There are two schools of thought about whether it’s fair to take the piss out of the things that students write in exams and homework. I belong to the correct school of thought, which states that as long as the perpetrators remain strictly anonymous, this kind of thing can’t do any harm and may occasionally, by exposing tempting errors, do a wee bit of good. I also feel that in these days when our teaching — whoops, our enhancement of the student experience — is supposed to be student-centred, research-linked (or was that “linkaged”?), constructively-aligned, vertically-integrated and generally pegged down by clumsily constructed compound adjectives, we need all the relief we can get.

In this spirit, I propose the establishment of a new journal. Undergraduate Advances in Mathematics will exist to disseminate the very best in student-led mathematical thought. To qualify for publication, a contribution must not merely possess original daftness: it must also have immediate and significant consequences for the rest of the discipline. So, mere algebraic blunders aren’t acceptable, but the Law of Universal Linearity, if it weren’t so well established already, certainly would be.

To illustrate what I mean, here’s a recent contribution from a student on a classical mechanics course, which demonstrates how to get from classical to quantised variables in a single quantum leap. The problem concerns a particle accelerating from rest under the influence of a force $F$. The reasoning proceeds thus.

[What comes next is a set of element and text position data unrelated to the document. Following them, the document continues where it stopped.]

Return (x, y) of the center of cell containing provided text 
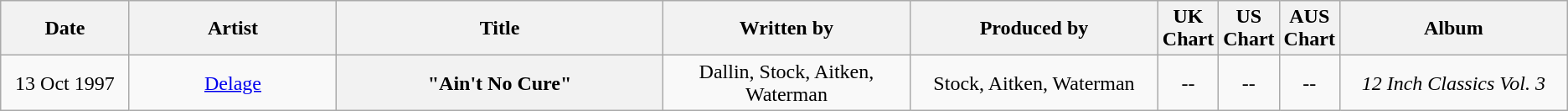
Stock, Aitken, Waterman (1034, 82)
Album (1453, 28)
Produced by (1034, 28)
Date (65, 28)
Artist (233, 28)
13 Oct 1997 (65, 82)
Title (499, 28)
AUS Chart (1309, 28)
Delage (233, 82)
UK Chart (1188, 28)
"Ain't No Cure" (499, 82)
Dallin, Stock, Aitken, Waterman (787, 82)
Written by (787, 28)
US Chart (1249, 28)
12 Inch Classics Vol. 3 (1453, 82)
Extract the [x, y] coordinate from the center of the cell holding the provided text.  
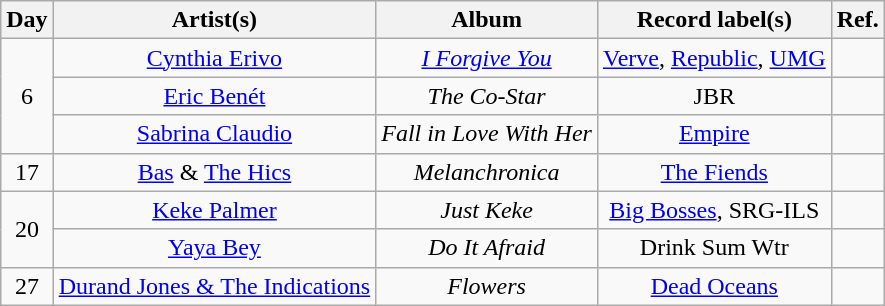
Big Bosses, SRG-ILS [714, 210]
Drink Sum Wtr [714, 248]
Keke Palmer [214, 210]
Cynthia Erivo [214, 58]
Record label(s) [714, 20]
27 [27, 286]
Sabrina Claudio [214, 134]
Eric Benét [214, 96]
Album [487, 20]
The Co-Star [487, 96]
Dead Oceans [714, 286]
Artist(s) [214, 20]
6 [27, 96]
Bas & The Hics [214, 172]
Fall in Love With Her [487, 134]
Yaya Bey [214, 248]
The Fiends [714, 172]
I Forgive You [487, 58]
Verve, Republic, UMG [714, 58]
Do It Afraid [487, 248]
Day [27, 20]
Durand Jones & The Indications [214, 286]
Flowers [487, 286]
Empire [714, 134]
20 [27, 229]
17 [27, 172]
Just Keke [487, 210]
Melanchronica [487, 172]
JBR [714, 96]
Ref. [858, 20]
Capture the cell that displays the provided text and extract its (X, Y) central coordinate. 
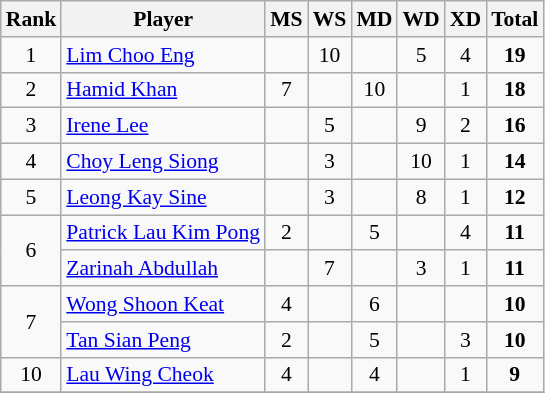
WS (330, 19)
Wong Shoon Keat (163, 304)
12 (514, 197)
18 (514, 90)
Player (163, 19)
Tan Sian Peng (163, 340)
Hamid Khan (163, 90)
WD (420, 19)
Irene Lee (163, 126)
Rank (32, 19)
MD (374, 19)
Choy Leng Siong (163, 162)
19 (514, 55)
16 (514, 126)
Lau Wing Cheok (163, 375)
8 (420, 197)
XD (466, 19)
Total (514, 19)
Zarinah Abdullah (163, 269)
Leong Kay Sine (163, 197)
Patrick Lau Kim Pong (163, 233)
Lim Choo Eng (163, 55)
14 (514, 162)
MS (286, 19)
Identify which cell holds the provided text, then report its (x, y) central coordinate. 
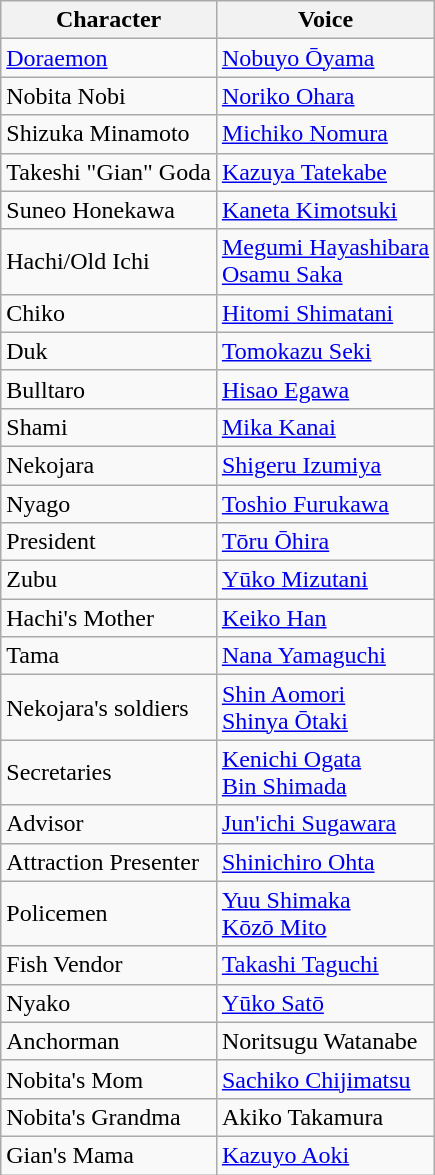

The kinetic energy is equal to the work done, so

$\dfrac{1}{2}mv^2 = \textrm{Work done} = \displaystyle\int F$.

But we also know that

$mv = \textrm{Impulse} = \displaystyle\int F$.

So far, so usual: neither the lack of vector notation nor the failure to specify a variable of integration is unusual. It was the next blithe statement that impressed me:

Therefore $\dfrac{1}{2}mv^2 = mv$ and so $v = 0$ or $v = 2$.

(The student then proceeded to work through the rest of the question on the basis that $v = 2$, independent of $F$ or any other element of the problem. I can’t remember why s/he discarded the other root, which would have offered a still more powerful simplification, but it rarely falls to the originator of an idea to be its perfector too.)

More examples will be posted, I fear, as they are received.